**Selected text**.
----
New York Review: TOO MUCH SUN


By Toby Zinman

For the Inquirer

She's the scorned woman who showed Hell what fury looks like. She's the 2500 year-old feminist icon, half witch, half myth. Medea, Euripides' child-murdering monster, is also Nicky Silver's appalling maternal character who turns up over and over again in his plays. Too Much Sun, his newest comedy, stars the knockout Linda Lavin diva-ing it up in this premiere at the Vineyard Theater.

Silver, a Philadelphian turned New Yorker, specializes in grotesque comedy; in Too Much Sun, he gives us an actress preparing the role of Medea, and Lavin's first scene, in full Ancient Greek regalia (robes, headdress, eyeliner) is hilarious. Forgetting her lines, complaining about the direction, complaining about her dressing room, complaining about everything, she finally stalks off stage and into a taxi.
----
**Recorded data**.

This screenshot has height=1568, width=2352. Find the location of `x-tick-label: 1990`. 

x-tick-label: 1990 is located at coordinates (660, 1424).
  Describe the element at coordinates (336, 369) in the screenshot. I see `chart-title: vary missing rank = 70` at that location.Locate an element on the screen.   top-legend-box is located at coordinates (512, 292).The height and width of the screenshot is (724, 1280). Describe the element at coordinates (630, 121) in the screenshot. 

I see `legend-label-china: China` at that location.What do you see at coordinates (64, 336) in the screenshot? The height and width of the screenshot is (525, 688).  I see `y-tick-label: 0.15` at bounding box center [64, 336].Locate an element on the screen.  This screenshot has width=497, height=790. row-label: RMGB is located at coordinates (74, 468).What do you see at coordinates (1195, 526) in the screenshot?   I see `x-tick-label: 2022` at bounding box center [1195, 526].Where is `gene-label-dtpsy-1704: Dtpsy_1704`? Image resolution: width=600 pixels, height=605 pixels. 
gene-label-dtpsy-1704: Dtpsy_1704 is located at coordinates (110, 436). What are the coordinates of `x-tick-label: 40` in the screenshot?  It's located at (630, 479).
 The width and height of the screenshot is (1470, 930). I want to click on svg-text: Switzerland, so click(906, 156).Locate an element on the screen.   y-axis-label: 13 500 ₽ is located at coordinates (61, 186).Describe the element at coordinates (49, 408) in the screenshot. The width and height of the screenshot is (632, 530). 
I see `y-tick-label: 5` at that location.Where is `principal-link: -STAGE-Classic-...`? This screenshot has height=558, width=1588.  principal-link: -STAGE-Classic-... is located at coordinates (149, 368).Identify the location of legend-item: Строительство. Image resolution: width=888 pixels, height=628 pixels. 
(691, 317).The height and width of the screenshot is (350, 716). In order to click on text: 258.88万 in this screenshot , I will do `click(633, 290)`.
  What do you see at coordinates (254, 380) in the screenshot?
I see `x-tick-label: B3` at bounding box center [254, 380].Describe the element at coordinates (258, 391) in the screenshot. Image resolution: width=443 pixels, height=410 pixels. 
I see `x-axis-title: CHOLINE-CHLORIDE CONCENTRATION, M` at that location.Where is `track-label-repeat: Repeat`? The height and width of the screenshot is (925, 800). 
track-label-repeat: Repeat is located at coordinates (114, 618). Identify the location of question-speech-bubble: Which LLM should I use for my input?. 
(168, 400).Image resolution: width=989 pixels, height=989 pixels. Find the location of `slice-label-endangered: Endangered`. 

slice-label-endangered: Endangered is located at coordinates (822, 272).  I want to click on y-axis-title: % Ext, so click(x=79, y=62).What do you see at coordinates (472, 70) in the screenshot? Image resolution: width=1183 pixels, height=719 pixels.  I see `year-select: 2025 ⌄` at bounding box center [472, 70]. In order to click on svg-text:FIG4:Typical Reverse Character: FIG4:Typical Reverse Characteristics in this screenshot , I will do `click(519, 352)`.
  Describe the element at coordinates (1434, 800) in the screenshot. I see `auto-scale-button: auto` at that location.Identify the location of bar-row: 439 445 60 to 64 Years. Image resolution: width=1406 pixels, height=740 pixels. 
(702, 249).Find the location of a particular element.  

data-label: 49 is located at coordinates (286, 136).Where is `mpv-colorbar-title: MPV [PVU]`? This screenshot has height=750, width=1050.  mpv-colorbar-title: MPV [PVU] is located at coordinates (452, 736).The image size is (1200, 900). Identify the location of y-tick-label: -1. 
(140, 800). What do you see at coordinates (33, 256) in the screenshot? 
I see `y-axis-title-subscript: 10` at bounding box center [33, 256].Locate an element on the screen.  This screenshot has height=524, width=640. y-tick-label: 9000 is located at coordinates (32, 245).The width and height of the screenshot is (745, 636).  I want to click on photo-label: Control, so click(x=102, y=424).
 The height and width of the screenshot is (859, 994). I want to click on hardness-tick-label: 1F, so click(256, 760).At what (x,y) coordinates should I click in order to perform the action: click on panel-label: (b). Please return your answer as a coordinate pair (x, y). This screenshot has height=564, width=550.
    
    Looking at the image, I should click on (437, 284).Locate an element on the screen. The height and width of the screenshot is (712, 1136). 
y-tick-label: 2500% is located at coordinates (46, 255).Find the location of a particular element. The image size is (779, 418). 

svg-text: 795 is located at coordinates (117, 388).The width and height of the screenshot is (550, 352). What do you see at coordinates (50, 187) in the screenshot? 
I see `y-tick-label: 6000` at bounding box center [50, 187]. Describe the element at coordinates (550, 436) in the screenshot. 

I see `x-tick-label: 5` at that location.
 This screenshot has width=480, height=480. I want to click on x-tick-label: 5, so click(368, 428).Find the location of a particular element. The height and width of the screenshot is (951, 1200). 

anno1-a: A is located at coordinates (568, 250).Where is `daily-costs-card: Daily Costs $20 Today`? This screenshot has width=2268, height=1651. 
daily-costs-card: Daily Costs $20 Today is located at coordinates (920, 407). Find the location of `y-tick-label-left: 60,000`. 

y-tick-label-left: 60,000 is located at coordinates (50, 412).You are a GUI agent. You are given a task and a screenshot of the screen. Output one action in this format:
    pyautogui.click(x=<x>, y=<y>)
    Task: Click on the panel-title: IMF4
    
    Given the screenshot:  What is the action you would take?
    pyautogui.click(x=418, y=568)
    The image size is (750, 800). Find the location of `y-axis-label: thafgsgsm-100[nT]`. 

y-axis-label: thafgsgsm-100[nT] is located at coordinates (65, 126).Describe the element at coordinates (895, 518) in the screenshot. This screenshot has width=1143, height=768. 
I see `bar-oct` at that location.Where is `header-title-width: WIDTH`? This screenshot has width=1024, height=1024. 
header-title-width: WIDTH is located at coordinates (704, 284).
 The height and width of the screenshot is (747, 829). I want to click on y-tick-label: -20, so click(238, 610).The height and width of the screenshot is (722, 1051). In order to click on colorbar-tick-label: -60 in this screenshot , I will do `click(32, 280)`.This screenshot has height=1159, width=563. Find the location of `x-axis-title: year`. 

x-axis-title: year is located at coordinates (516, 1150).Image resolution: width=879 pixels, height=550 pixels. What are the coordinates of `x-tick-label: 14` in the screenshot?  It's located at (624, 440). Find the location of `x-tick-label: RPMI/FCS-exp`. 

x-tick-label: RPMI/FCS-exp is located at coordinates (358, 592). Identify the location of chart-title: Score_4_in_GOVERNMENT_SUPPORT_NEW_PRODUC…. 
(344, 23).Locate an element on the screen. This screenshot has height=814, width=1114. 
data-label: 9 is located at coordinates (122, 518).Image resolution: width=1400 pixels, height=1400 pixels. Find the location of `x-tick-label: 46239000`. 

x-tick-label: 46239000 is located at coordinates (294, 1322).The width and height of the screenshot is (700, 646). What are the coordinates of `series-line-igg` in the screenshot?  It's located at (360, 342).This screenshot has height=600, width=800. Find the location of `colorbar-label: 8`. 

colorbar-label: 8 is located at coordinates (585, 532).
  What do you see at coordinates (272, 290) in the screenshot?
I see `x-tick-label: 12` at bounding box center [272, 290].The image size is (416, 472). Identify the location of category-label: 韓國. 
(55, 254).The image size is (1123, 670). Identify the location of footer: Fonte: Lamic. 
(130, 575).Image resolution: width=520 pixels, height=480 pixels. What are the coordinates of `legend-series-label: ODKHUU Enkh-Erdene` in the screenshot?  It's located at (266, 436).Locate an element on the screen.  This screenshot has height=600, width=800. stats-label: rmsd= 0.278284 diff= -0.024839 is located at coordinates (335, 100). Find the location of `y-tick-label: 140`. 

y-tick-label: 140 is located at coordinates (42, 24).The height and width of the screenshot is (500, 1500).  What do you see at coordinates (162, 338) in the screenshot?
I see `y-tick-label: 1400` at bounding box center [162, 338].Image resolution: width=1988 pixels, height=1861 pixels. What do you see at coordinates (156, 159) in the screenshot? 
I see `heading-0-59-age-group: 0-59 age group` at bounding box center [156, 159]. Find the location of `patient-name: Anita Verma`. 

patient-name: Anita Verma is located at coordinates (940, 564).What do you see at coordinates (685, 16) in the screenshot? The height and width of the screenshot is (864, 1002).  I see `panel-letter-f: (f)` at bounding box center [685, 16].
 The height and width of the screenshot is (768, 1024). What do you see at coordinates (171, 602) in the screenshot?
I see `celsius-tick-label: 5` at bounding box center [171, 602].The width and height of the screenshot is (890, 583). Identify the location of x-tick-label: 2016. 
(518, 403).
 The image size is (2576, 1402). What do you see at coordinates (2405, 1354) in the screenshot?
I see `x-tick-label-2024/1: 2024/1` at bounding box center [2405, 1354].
----
**Exercise tasks**.
a: According to the Too Much Sun review, at which theater is the play premiering?
b: From the Too Much Sun review, quote the passage starting with "By Toby Zinman" and going on through "the Vineyard Theater.".
c: Write what comes next in the Too Much Sun review, picking up after its final sentence.

**Answers per task**.
a: The Vineyard Theater.

b:
By Toby Zinman

For the Inquirer

She's the scorned woman who showed Hell what fury looks like. She's the 2500 year-old feminist icon, half witch, half myth. Medea, Euripides' child-murdering monster, is also Nicky Silver's appalling maternal character who turns up over and over again in his plays. Too Much Sun, his newest comedy, stars the knockout Linda Lavin diva-ing it up in this premiere at the Vineyard Theater.

c:
Once she arrives at the summer beach house to visit her daughter Kitty (Jennifer Westfeldt) and son-in-law Dennis (Ken Barnett), mayhem ensues. We expect Medea-like doings from the famous and ego-maniacal Audrey Langham, but it turns out that, as we learn in Act Two, "People surprise you just when you think you have them all figured out."

Of all the not-very-surprising but irritating characters in Too Much Sun, Audrey Langham is the most interesting and least awful.  The rich next-door neighbor, Winston (Rich Bekins) who seems such a sweet old-fashioned dolt of a guy, and who is lined up to be Audrey's Husband #6, turns out to be an indiscriminate womanizer. Dennis gets romantically involved with Winston's son (Matt Dickson) in a plot tangle we can see coming a mile away. Gil (Matt Dellapina) is his uncle's assistant (his uncle being Audrey's frantic agent, "Goebbels minus the warmth") but he longs to be a rabbi despite having no interest in theology.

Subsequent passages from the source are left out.